Sentenza scelta dal dott. Domenico Cirasole direttore del sito giuridico http://www.gadit.it/
Svolgimento del processo
P.R.D. ricorre per cassazione, con cinque motivi illustrati con memoria, nei confronti di T.G., avverso la sentenza n. 1149/09 in data 23 novembre 2009, con la quale la Corte di appello di Bari ha rigettato gli appelli dai medesimi proposti, rispettivamente in via principale e in via incidentale, contro la sentenza in data 11 marzo 2008 del Tribunale di Foggia, che – pronunciando sulla domanda di divisione giudiziale dei beni comuni proposta dalla T. nei confronti del coniuge P. a seguito di sentenza di separazione personale passata in giudicato – dopo aver disposto consulenza tecnica d’ufficio e individuato quali beni facenti parte della comunione legale, e quindi della massa da dividere, la quota del 50% di un appartamento e un locale box per auto in (OMISSIS), il valore di riscatto di alcune polizze e il saldo di un conto corrente bancario, così aveva provveduto:
– aveva determinato in Euro 156.343,59 il valore della quota spettante a ciascuno dei coniugi;
– aveva attribuito alla T. il box auto e il valore di riscatto di due polizze assicurative e al P. la quota pari al 50% dell’appartamento;
– aveva condannato il P. a pagare alla moglie la somma di Euro 82.538,00 a titolo di conguaglio in denaro, già rivalutato all’attualità, oltre agli interessi legali del 3% annuo sulla somma non rivalutata dalla data dello scioglimento della comunione (29 marzo 2003) sino all’effettivo soddisfo, nonchè la somma di Euro 121.592,00, oltre agli interessi legali dalla stessa data al saldo, a titolo di rimborso della quota di pertinenza della T. di fondi comuni "Arca", rientranti nella comunione legale ai sensi dell’art. 177 c.c., comma 1, lett. a), avendo il primo giudice ritenuto ricompresi nel testoline acquisti non solo i diritti reali, ma anche i diritti di credito qualificabili come investimenti in valori mobiliari o capitalizzazioni (quali buoni del tesoro, titoli obbligazionari e di partecipazione societaria e quote di fondi comuni di investimento), ed infine l’ulteriore somma di Euro 38.280,00, oltre a interessi, a titolo di mancato reddito sulle proprie quote immobiliari.
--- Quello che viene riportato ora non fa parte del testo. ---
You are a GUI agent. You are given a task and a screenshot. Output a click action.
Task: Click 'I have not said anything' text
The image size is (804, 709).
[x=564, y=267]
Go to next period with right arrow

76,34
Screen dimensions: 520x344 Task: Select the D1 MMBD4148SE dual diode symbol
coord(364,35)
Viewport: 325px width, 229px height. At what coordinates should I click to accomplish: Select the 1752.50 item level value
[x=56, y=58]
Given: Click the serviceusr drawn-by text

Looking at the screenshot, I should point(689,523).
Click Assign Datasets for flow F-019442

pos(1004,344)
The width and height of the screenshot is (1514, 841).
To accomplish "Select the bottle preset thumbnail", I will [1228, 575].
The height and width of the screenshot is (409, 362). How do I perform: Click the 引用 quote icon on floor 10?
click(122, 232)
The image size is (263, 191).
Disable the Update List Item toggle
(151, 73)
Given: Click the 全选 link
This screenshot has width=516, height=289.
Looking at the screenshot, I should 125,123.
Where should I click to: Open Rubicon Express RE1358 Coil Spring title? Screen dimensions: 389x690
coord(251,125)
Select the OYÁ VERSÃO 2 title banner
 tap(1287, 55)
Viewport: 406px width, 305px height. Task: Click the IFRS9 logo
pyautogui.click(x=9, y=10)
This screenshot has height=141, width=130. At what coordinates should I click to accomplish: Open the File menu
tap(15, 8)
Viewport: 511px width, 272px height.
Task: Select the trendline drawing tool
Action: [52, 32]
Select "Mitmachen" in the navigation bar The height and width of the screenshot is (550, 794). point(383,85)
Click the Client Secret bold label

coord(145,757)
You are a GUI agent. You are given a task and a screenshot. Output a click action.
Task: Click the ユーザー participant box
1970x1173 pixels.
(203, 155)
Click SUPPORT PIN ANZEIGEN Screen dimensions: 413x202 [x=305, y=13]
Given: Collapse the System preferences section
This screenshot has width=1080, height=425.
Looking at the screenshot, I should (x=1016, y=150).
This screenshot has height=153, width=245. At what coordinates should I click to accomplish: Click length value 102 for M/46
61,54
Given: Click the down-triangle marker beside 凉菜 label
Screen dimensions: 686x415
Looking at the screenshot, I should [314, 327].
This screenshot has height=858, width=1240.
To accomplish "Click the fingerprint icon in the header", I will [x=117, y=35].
La Corte di appello di Bari, nel rigettare i gravami e nel confermare la sentenza di primo grado, così motivava, per quel che rileva in questa sede:
– era priva di fondamento la tesi del P., secondo cui le quote di fondi comuni d’investimento costituiti con i proventi della svia attività professionale non potevano essere ricomprese nella comunione legale ex art. 177 c.c., comma 1, lett. a); infatti, secondo i giudici di appello, tali quote costituivano non soltanto oggetto di un diritto di credito, ma anche entità dotate di componente patrimoniale avente un proprio valore economico e di scambio;
– parimenti infondata era la censura in ordine alla errata stima dell’appartamento in (OMISSIS) e del conseguente valore della quota spettante alla T., dovendosi attribuire rilievo non alla destinazione ad uso ufficio attribuita all’immobile dal P., ma a quella (uso abitazione) risultante dall’atto di acquisto e dagli strumenti urbanistici e dovendosi imputare esclusivamente al P., che aveva modificato la destinazione d’uso, i costi da sostenere per la ristrutturazione dell’immobile ai fini del ripristino della sua originaria destinazione abitativa;
– le censure mosse alla consulenza tecnica d’ufficio ed ai criteri seguiti dal c.t.u. per la stima erano infondate, atteso che i criteri seguiti erano congrui e convincenti e la sentenza di primo grado aveva confutato le contrarie deduzioni del consulente di parte resistente;
– il corrispettivo dovuto alla T. per il mancato godimento dell’immobile non decorreva dalla data di proposizione della domanda giudiziale di divisione, come sostenuto dal P., ma dal momento precedente in cui questi era stato costituito in mora con raccomandata del 31 maggio 2002, dovendosi egli considerare da tale momento non più in buona fede, ma in ogni caso la sentenza di primo grado aveva stabilito la decorrenza dalla data di passaggio in giudicato della sentenza di separazione (29 marzo 2003) successiva a tale costituzione in mora.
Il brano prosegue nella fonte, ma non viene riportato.